“O Departamento de Estado revoga a designação das FARC como organização terrorista estrangeira”, disse o secretário de Estado norte-americano, Antony Blinken, num comunicado.

“Após um acordo de paz em 2016 com o Governo colombiano, as FARC foram oficialmente dissolvidas e desarmadas. Elas já não existem como uma organização unificada envolvida em terrorismo ou atividades terroristas”, acrescentou o chefe da diplomacia dos EUA.

A retirada das FARC da lista negra não modifica a posição dos Estados Unidos em relação aos procedimentos legais iniciados ou planeados contra ex-funcionários daquela organização, em particular os que são suspeitos de tráfico de drogas, esclareceu Blinken.

Ainda assim, a decisão ajudará Washington a apoiar a implementação de acordos, por exemplo, trabalhando com ex-combatentes que depuseram as armas.

A Colômbia comemorou na passada quarta-feira o acordo histórico de 2016, que permitiu o regresso à paz e o desarmamento dos guerrilheiros marxistas das FARC, no final de um dos mais cruéis e mais longos conflitos da América Latina.

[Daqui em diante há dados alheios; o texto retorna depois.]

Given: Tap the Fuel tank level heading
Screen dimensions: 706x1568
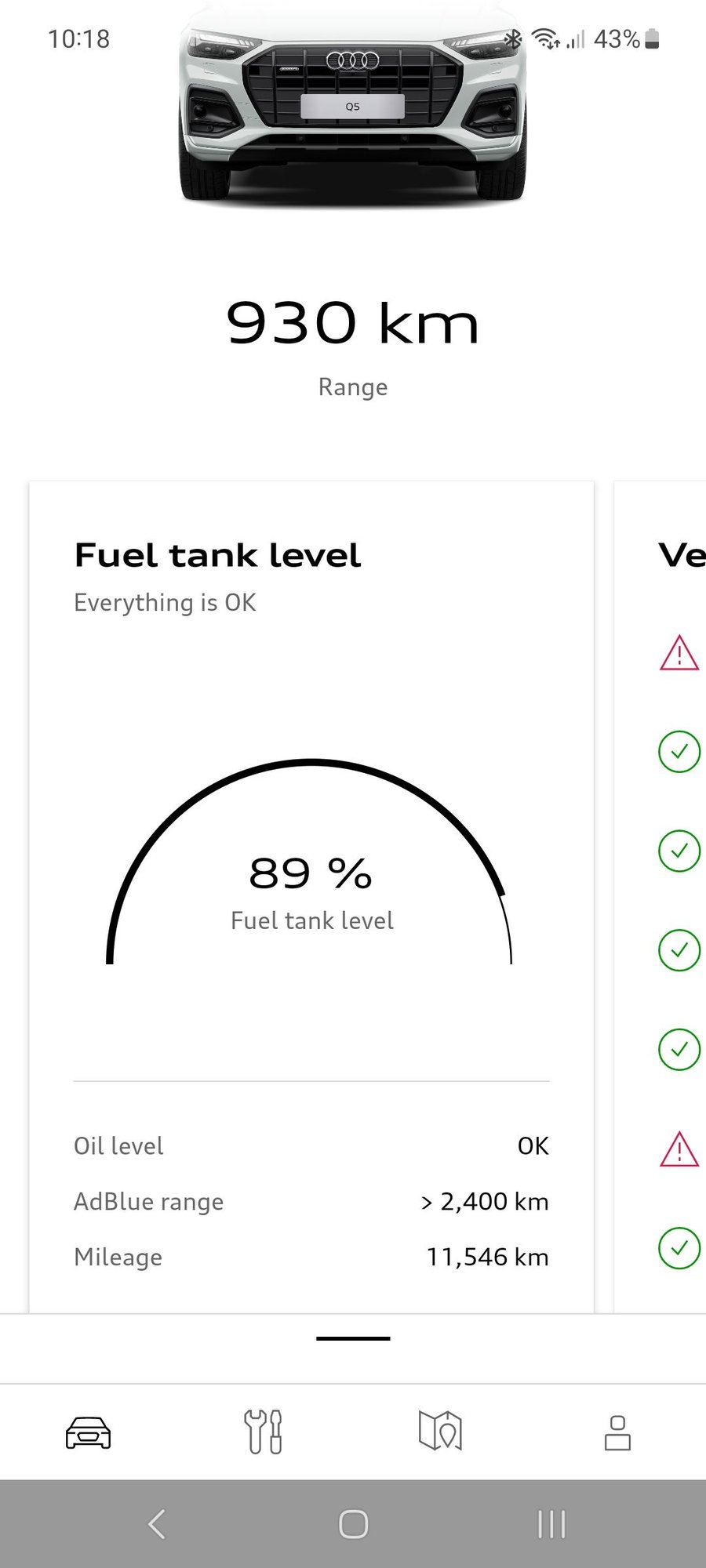Looking at the screenshot, I should click(217, 556).
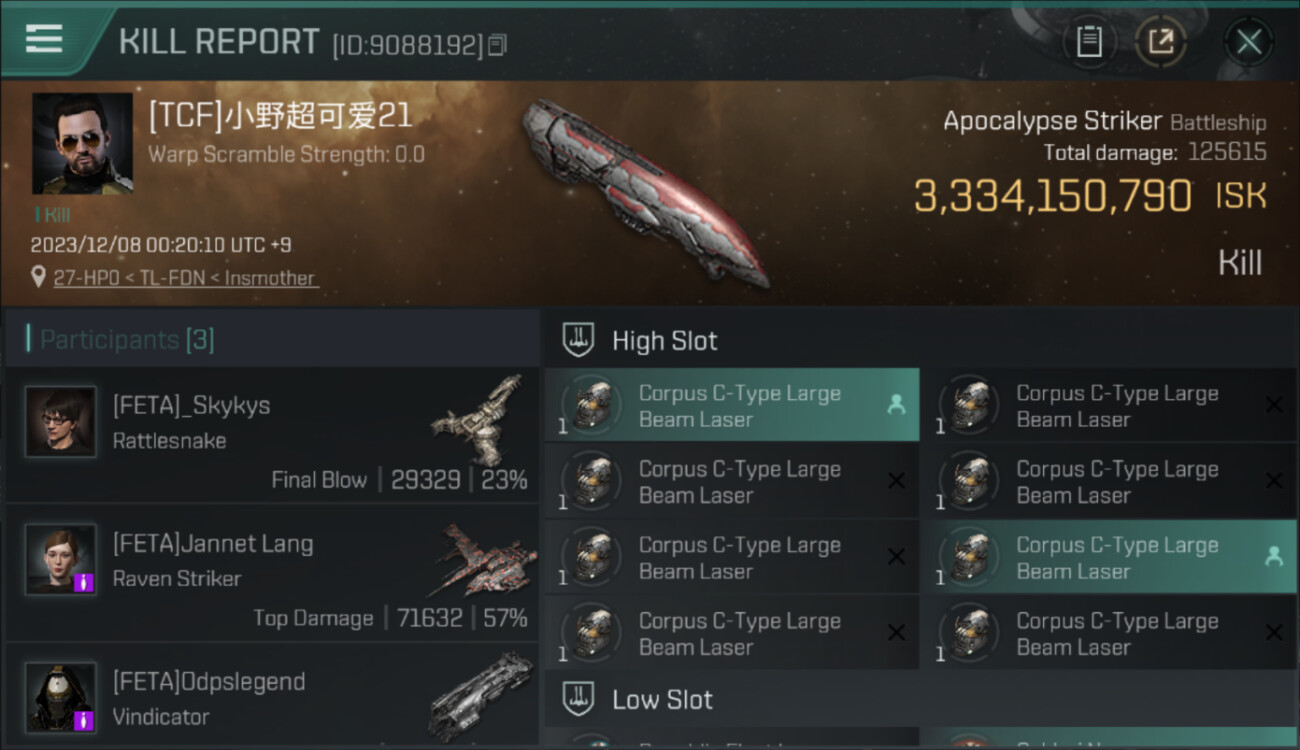Screen dimensions: 1300x750
Task: Open the Raven Striker ship image
Action: [484, 560]
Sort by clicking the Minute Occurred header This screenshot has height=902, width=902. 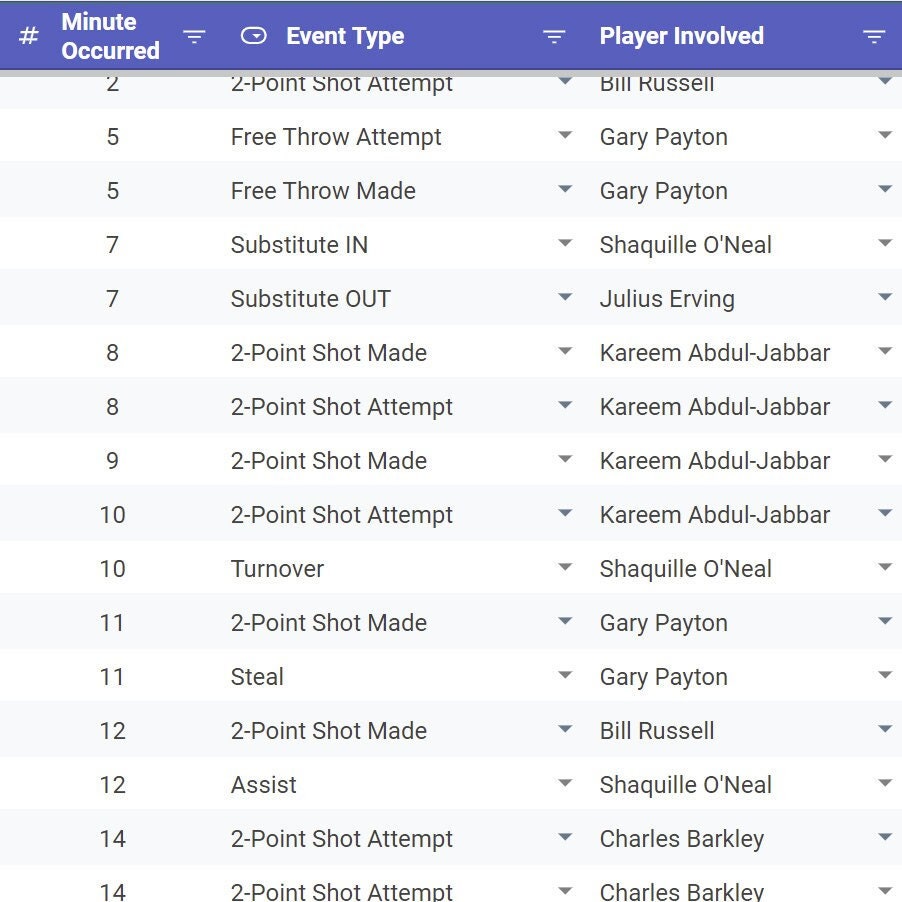110,35

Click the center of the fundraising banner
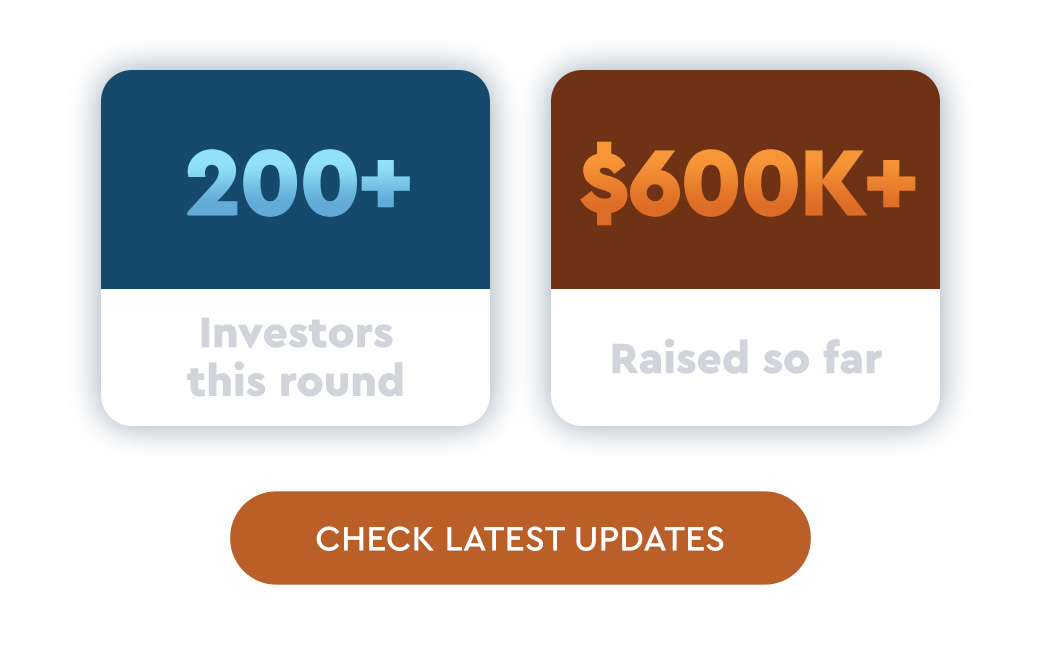pyautogui.click(x=520, y=250)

Com este acordo, as FARC – um movimento de camponeses formado na década de 1960, em plena Guerra Fria – tornaram-se um partido político legal (sob o nome de Força Alternativa Revolucionária do Comum) com representação no Parlamento, mas sem influência real nos atos eleitorais na Colômbia.

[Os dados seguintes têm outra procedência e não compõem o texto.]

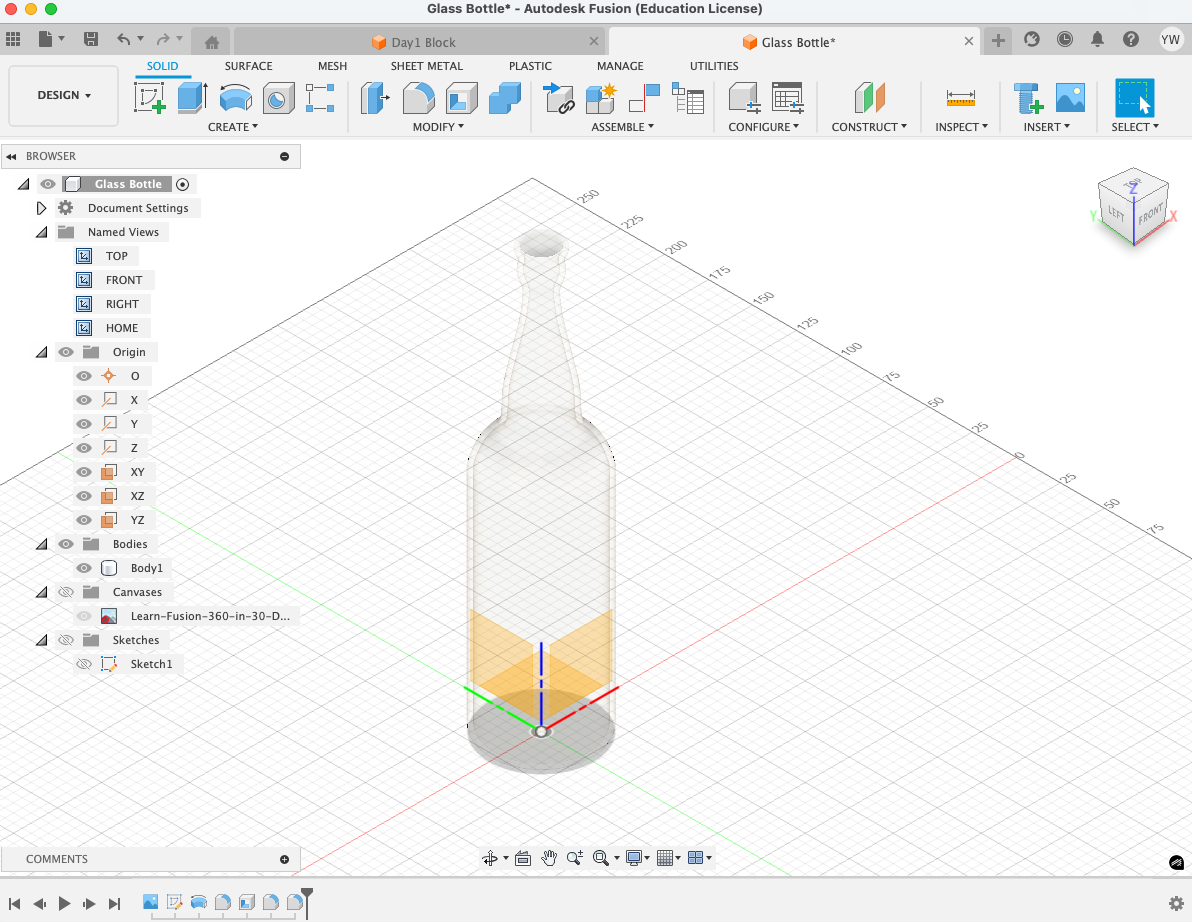Expand the Document Settings node
The image size is (1192, 922).
click(x=41, y=208)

O texto do acordo previa as reformas políticas e agrárias – a questão da terra é um tema-chave do conflito — que deveriam ser implementadas até 2031.

Embora tenham reduzido significativamente a violência, muitos grupos armados continuam a atuar na Colômbia – incluindo dissidentes das FARC – aproveitando o vazio deixado nas montanhas com a saída dos ex-guerrilheiros.